Please go over the material below and count each line with the string "agent", giving only the total.

• [Records supplied]
>>>

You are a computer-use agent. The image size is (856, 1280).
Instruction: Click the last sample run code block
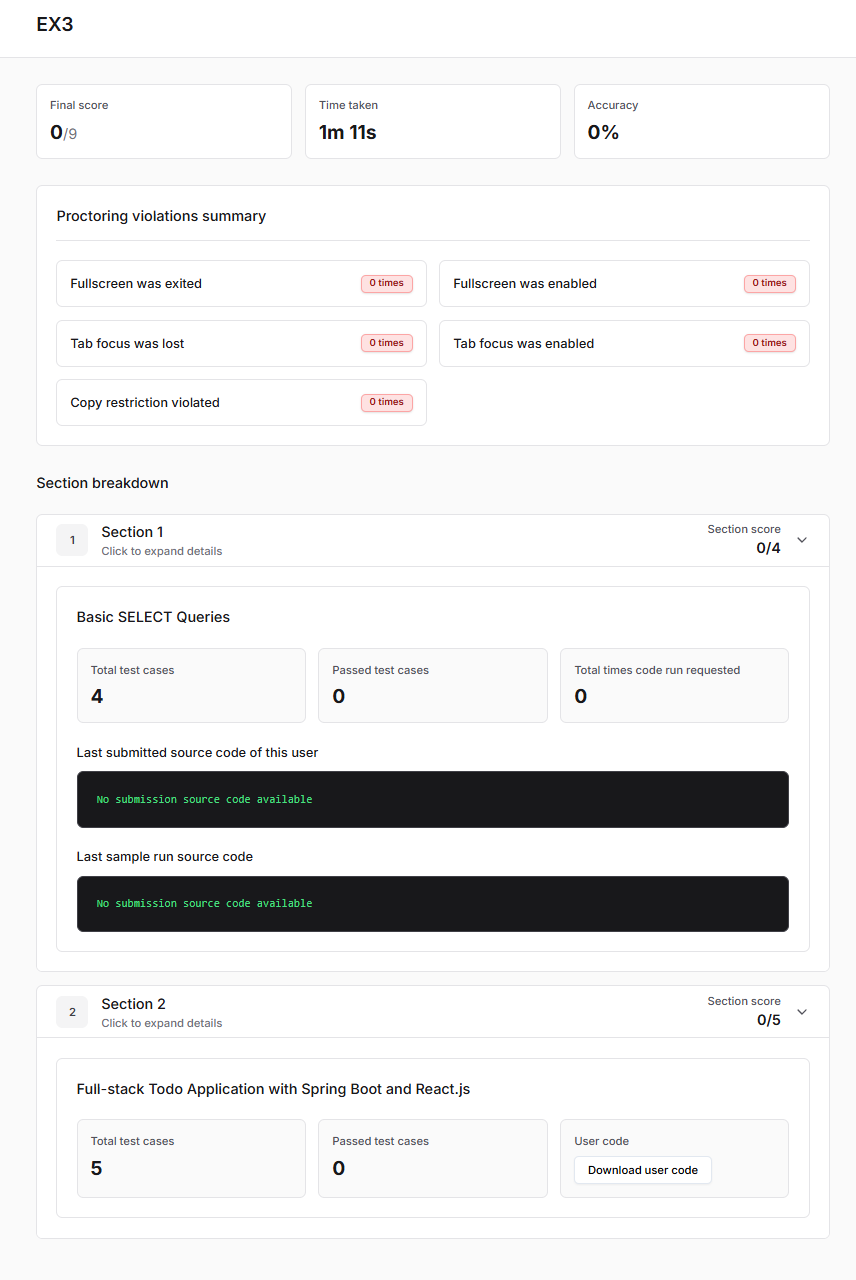[432, 903]
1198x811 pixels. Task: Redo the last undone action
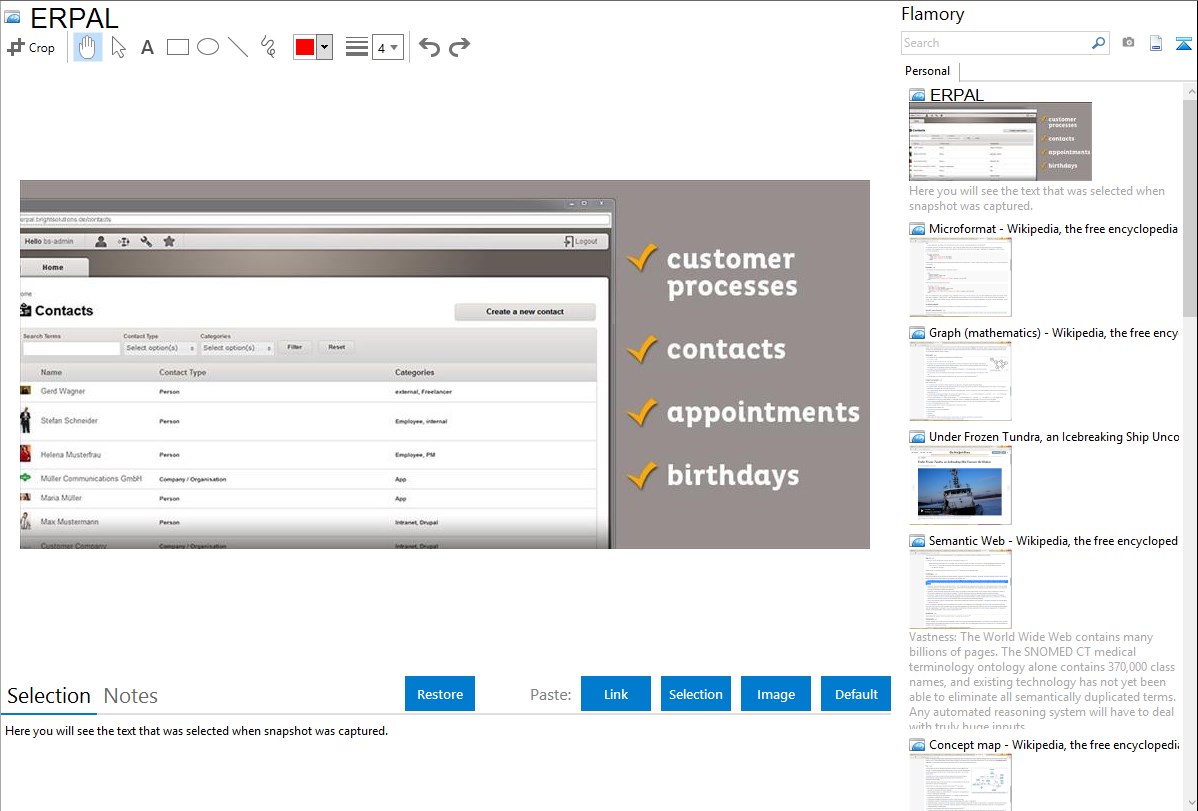459,47
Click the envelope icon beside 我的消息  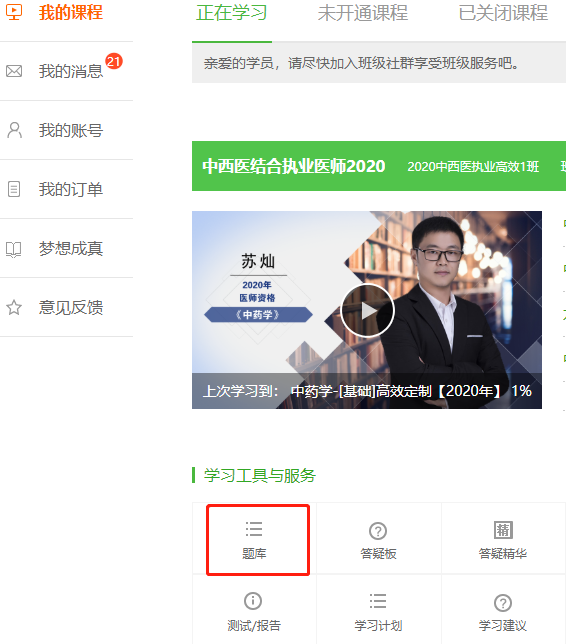point(14,71)
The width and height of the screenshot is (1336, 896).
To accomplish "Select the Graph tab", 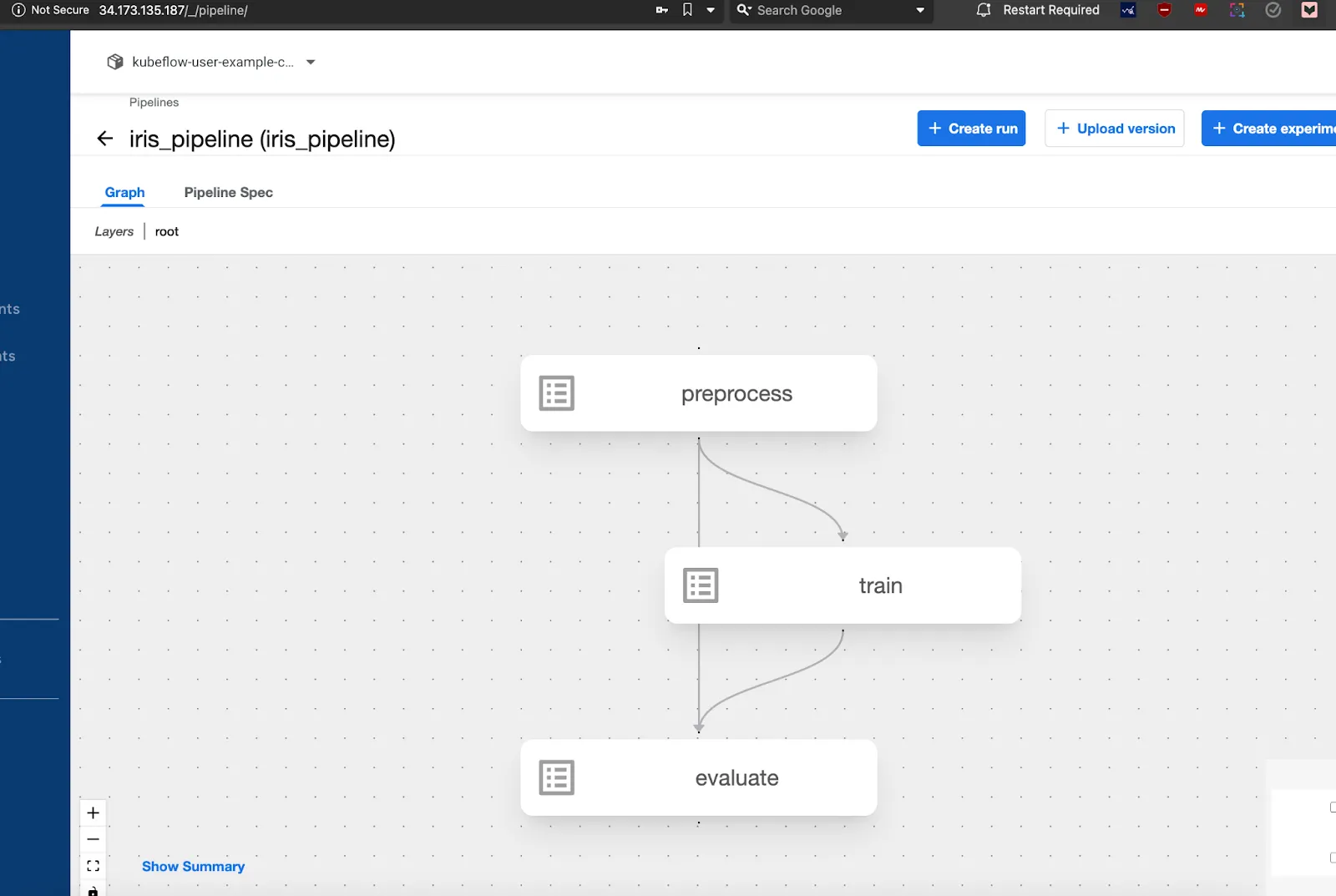I will pos(124,192).
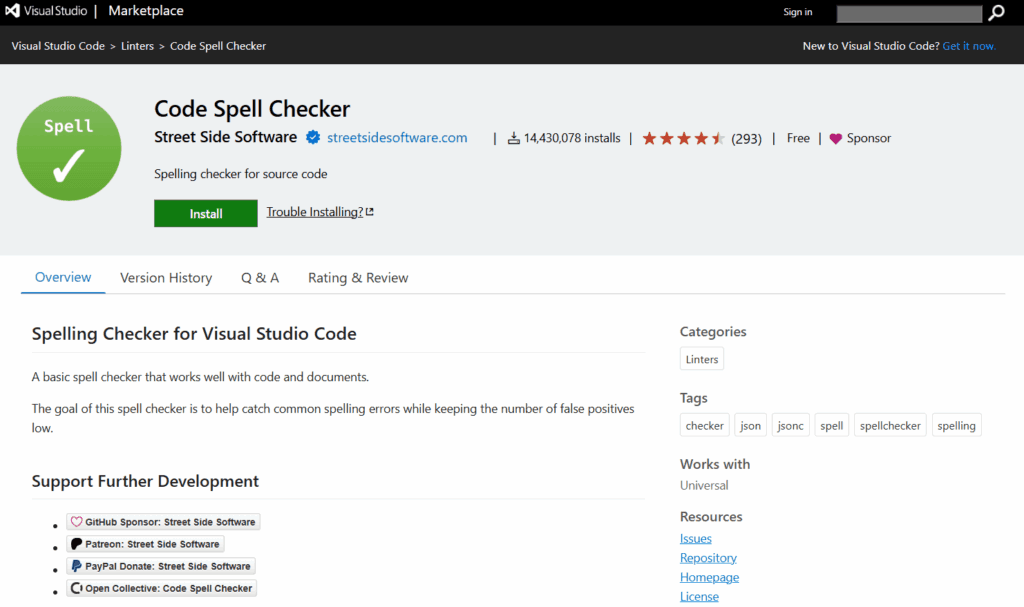Open the PayPal Donate badge
This screenshot has height=607, width=1024.
161,566
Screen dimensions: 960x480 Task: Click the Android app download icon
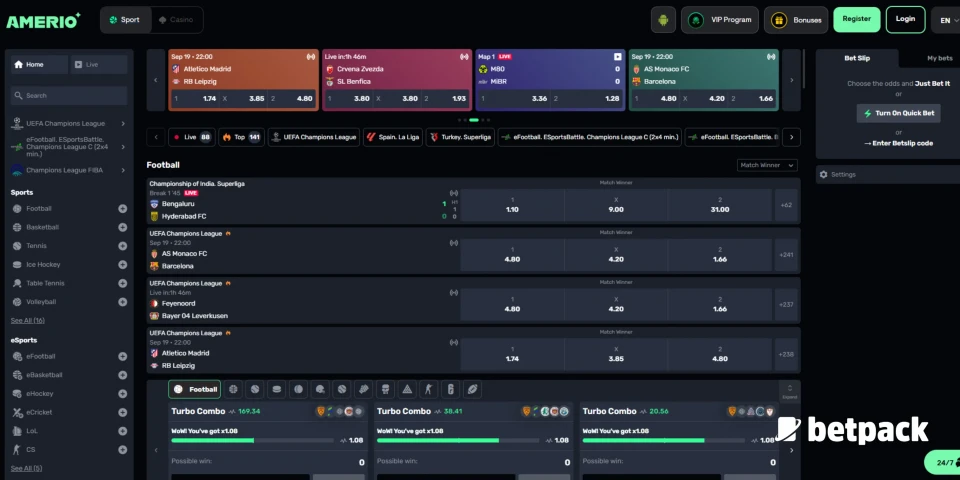pos(663,19)
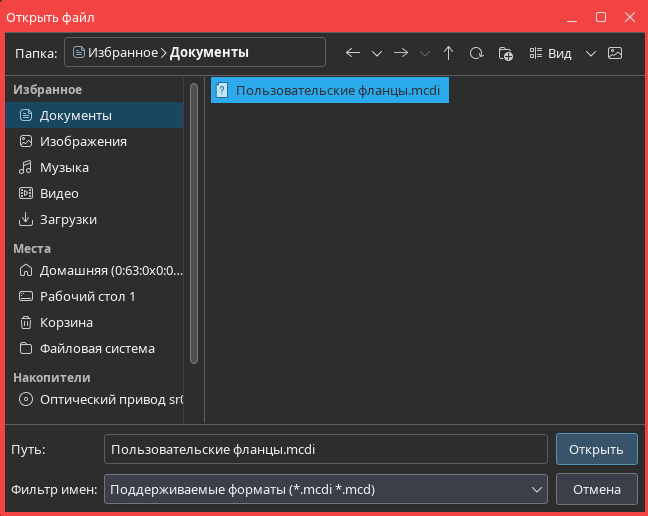Create a new folder

point(506,53)
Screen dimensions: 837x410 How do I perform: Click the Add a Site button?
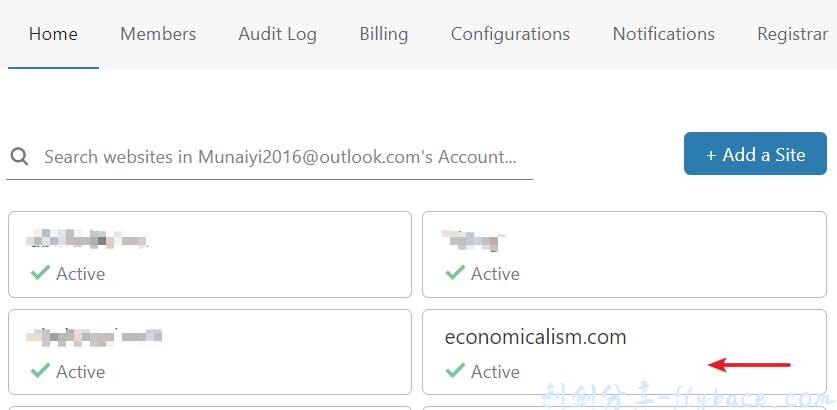pos(755,154)
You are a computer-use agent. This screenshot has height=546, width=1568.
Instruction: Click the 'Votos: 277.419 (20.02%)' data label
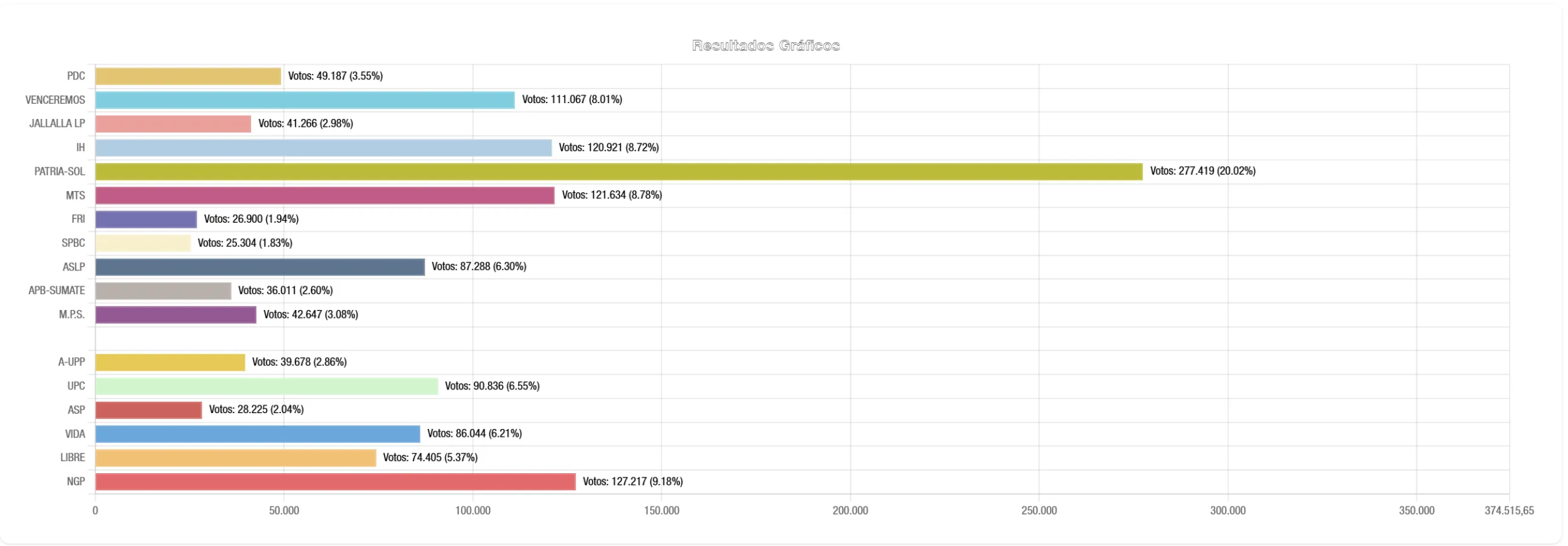(1202, 171)
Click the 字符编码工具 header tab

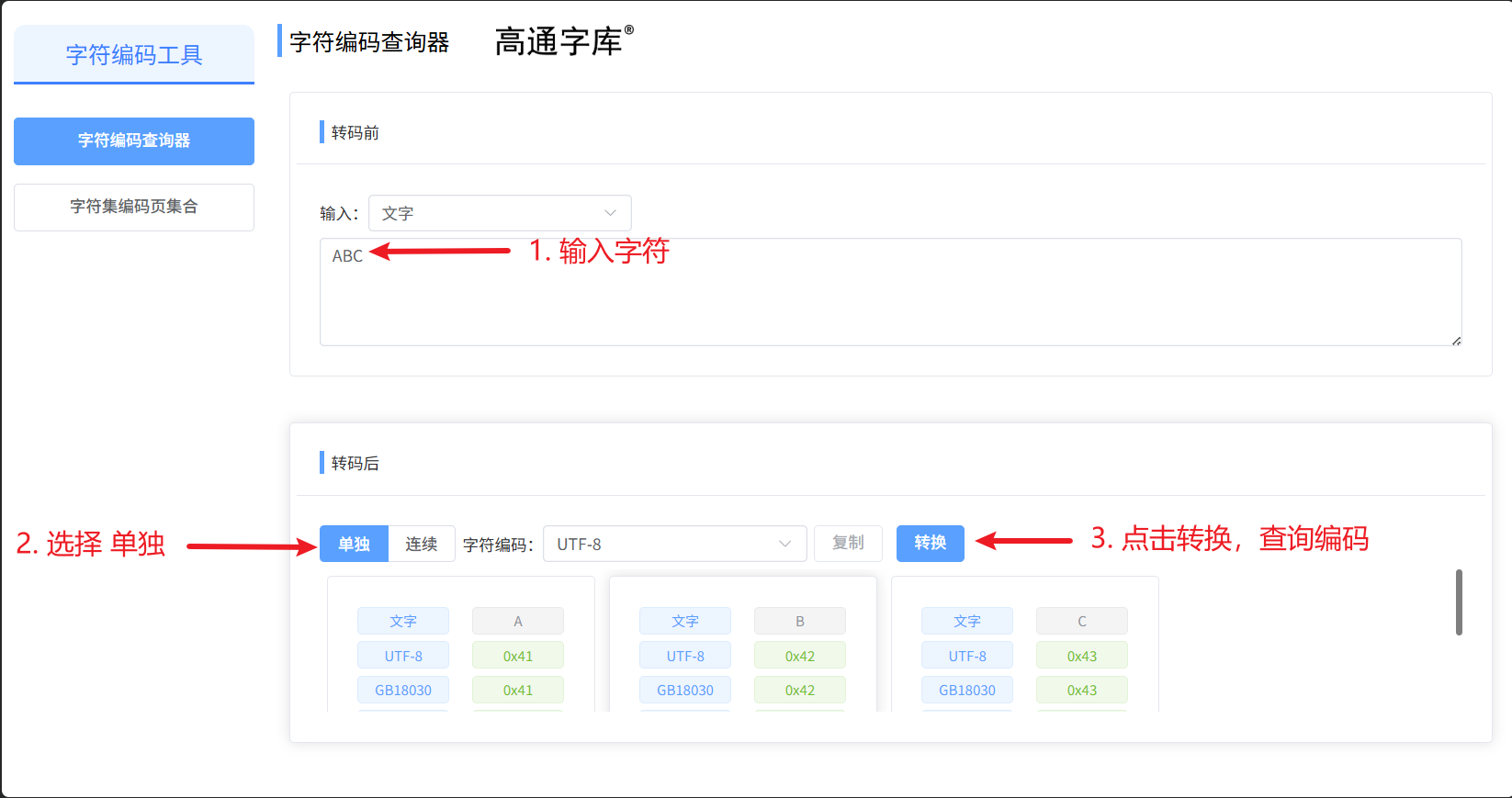pyautogui.click(x=134, y=55)
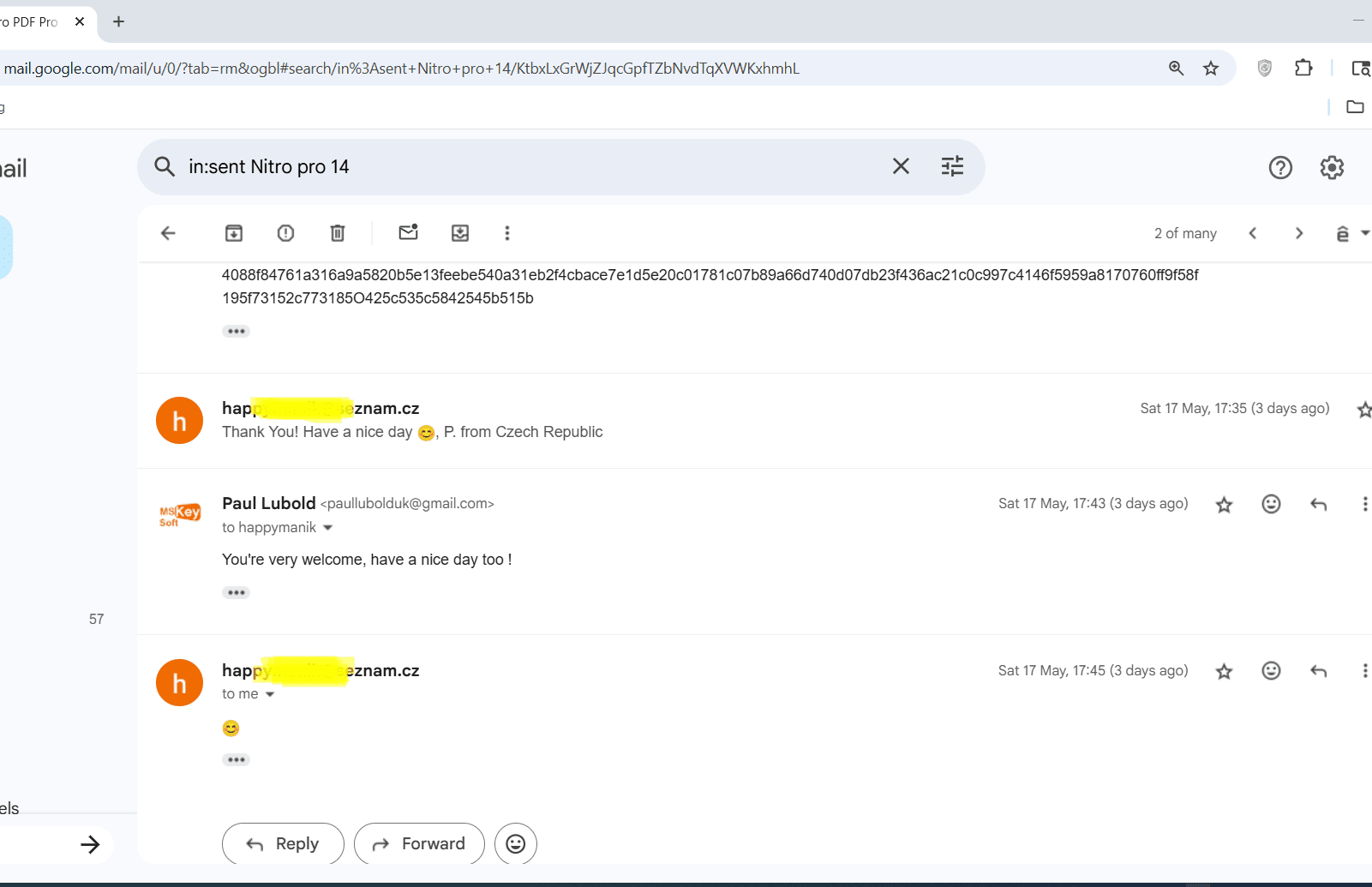The height and width of the screenshot is (887, 1372).
Task: Expand recipient details next to 'to happymanik'
Action: [327, 528]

<<<

• [Exercise output]
2